PR5 ready. CI green. #481

Merged
navicore merged 2 commits from net-pr5 into main 2026-05-13 16:47:48 +00:00
Owner

Changes:

  • crates/runtime/src/udp.rs — patch_seq_udp_send_to no longer builds a "host:port" string and hands it to may's
    ToSocketAddrs. Instead it calls crate::dns::resolve(host) (cooperative via the worker pool), parses returned
    strings to IpAddr, and walks the resulting addresses building typed SocketAddr::new(ip, port) values for
    send_to. Multi-address fallback semantics match the TCP-connect path: first send_to that doesn't error wins,
    transparently handling the v4-only-socket + v6-first-DNS case for localhost-style hostnames. Public signature
    unchanged.
  • tests/integration/src/test-udp.seq — new test-udp-send-to-resolves-hostname test sends "pong" to "localhost"
    (a DNS name, not IP literal) and asserts the round-trip. On Linux's localhost → ::1, 127.0.0.1 resolution this
    exercises both the new DNS path and the multi-address walk.
  • docs/STDLIB_REFERENCE.md — added a paragraph under the UDP table describing the resolution semantics, the
    multi-address walk, and the carrier-non-blocking guarantee.
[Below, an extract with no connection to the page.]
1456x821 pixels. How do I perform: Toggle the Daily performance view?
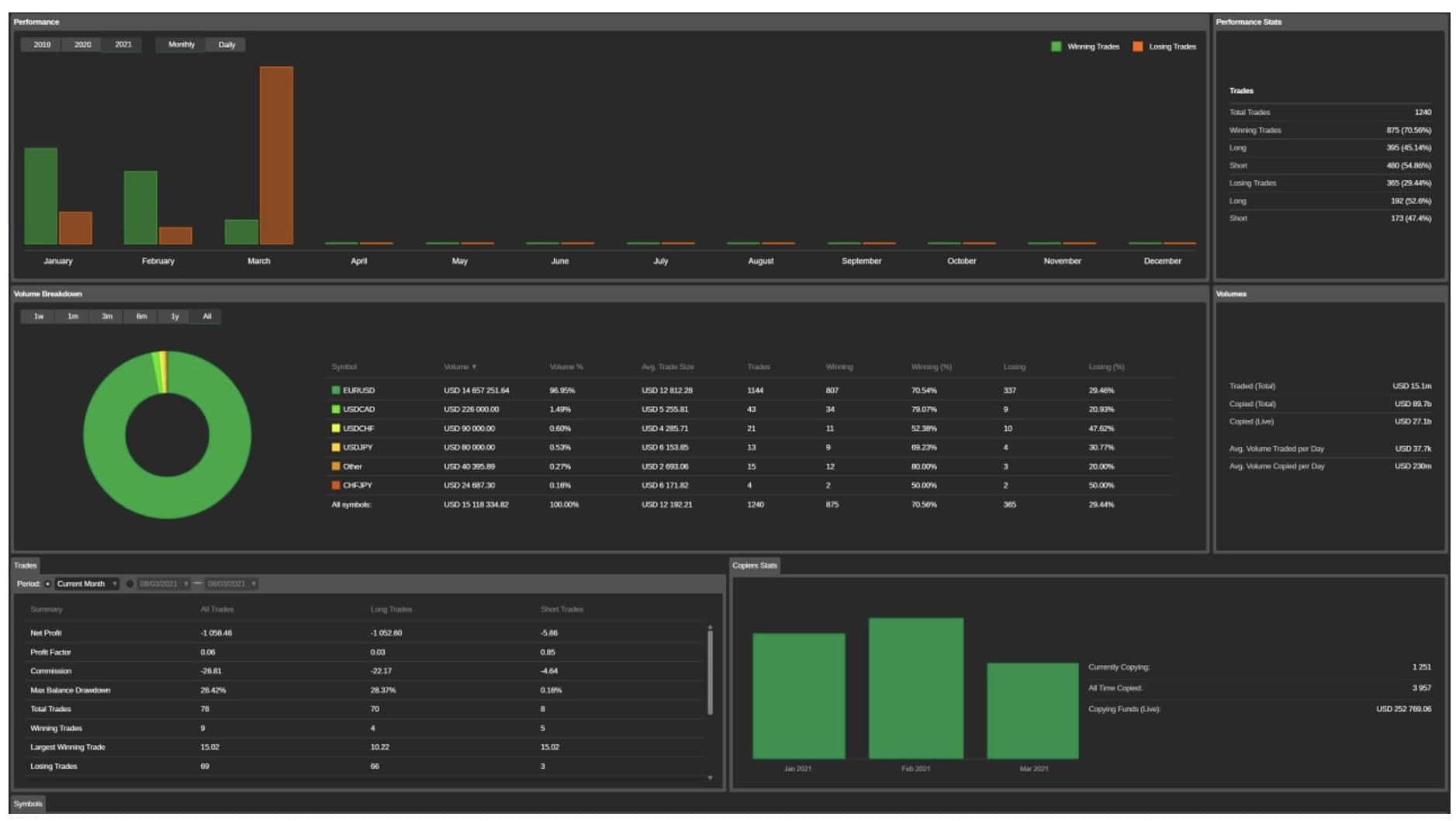point(227,45)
Design-doc checkpoint #9 (the send-to host-resolution fix) is now satisfied.

The full 5-PR slicing of docs/design/NONBLOCKING_NETWORKING.md is complete: DNS (PR1) → TCP connect (PR2) → TLS
client (PR3) → HTTP rewrite (PR4) → UDP send-to via DNS (PR5). Since docs/design/done/ is the established
convention for completed designs, you may want to mv docs/design/NONBLOCKING_NETWORKING.md docs/design/done/ and
stage that as part of the PR5 commit.

Outstanding follow-ups carried across all five PRs (in case you want a consolidated list for backlog tickets):

  • Deadline pass across the networking stack (connect timeout from PR2, handshake timeout from PR3, per-request
    timeout from PR4, EOF-framed-body hang from PR4).
  • net.tcp.local-port op (closes the hardcoded-port test fragility from PR2).
  • STREAMS / LISTENERS id-aliasing cleanup (flagged in PR2).
  • Per-attempt connect-error introspection (PR2 nit).
  • Happy-eyeballs / RFC 8305 outbound connection ordering (PR2).
  • Encapsulation refactor: move take_tcp and install-into-registry into tcp.rs so STREAMS/SocketRegistry go back
    to fully private (PR3).
  • Happy-path TLS test using a same-process rustls server with a fixture CA (PR3); PR4's HTTPS coverage closes
    part of this gap.
  • Single-flight DNS resolution (PR1) — collapse concurrent resolves of the same uncached host.
  • HTTP client: header-bag API, redirect following, automatic gzip decompression, mTLS, ALPN selection, peer-cert
    inspection, User-Agent override (PR3/PR4).
  • pool::is_alive rename to something less property-test-shaped, plus a Connection: close pool-eviction test
    (PR4).
  • SSRF DNS-rebinding-closure regression test (PR4, would lock the architectural property).
  • Investigate linker-plugin-lto on Linux or feature-gate http_client into its own codegen unit to strip the
    17-byte rustls drop-trampoline residue (PR4).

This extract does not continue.